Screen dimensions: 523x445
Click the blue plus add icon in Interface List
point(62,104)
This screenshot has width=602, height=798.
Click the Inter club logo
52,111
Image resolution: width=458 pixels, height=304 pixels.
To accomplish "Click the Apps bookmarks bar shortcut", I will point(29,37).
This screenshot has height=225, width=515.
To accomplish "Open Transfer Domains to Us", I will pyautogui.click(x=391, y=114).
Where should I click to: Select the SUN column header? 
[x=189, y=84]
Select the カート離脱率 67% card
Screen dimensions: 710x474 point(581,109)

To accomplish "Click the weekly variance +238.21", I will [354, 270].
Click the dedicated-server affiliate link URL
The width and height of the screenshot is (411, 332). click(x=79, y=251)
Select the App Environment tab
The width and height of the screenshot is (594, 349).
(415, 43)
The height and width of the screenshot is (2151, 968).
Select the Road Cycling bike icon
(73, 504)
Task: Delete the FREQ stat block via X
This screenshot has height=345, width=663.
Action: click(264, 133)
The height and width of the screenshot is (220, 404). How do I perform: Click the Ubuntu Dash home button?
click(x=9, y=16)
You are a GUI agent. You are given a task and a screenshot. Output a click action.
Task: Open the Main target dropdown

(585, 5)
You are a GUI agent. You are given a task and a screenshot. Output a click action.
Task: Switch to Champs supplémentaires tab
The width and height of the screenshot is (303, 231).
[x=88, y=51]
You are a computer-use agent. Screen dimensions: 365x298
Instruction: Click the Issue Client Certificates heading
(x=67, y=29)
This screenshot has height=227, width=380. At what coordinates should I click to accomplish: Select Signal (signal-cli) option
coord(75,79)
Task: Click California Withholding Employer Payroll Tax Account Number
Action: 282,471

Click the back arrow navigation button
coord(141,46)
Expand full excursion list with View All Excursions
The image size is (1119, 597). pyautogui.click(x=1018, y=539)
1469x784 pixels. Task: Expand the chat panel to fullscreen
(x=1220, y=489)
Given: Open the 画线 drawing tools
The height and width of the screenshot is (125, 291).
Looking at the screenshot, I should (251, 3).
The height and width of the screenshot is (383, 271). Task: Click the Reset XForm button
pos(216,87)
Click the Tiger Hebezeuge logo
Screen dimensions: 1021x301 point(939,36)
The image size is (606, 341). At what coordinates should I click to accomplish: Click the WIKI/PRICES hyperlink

------------------------------------

What this task involves ->
Would you copy out exactly the lines above that start at the one containing "This screenshot has height=227, width=380." and end at the one containing "Given: Open the 画线 drawing tools", inclusive?

Answer below ->
This screenshot has height=227, width=380. At what coordinates should I click to accomplish: Select Signal (signal-cli) option
coord(75,79)
Task: Click California Withholding Employer Payroll Tax Account Number
Action: 282,471

Click the back arrow navigation button
coord(141,46)
Expand full excursion list with View All Excursions
The image size is (1119, 597). pyautogui.click(x=1018, y=539)
1469x784 pixels. Task: Expand the chat panel to fullscreen
(x=1220, y=489)
Given: Open the 画线 drawing tools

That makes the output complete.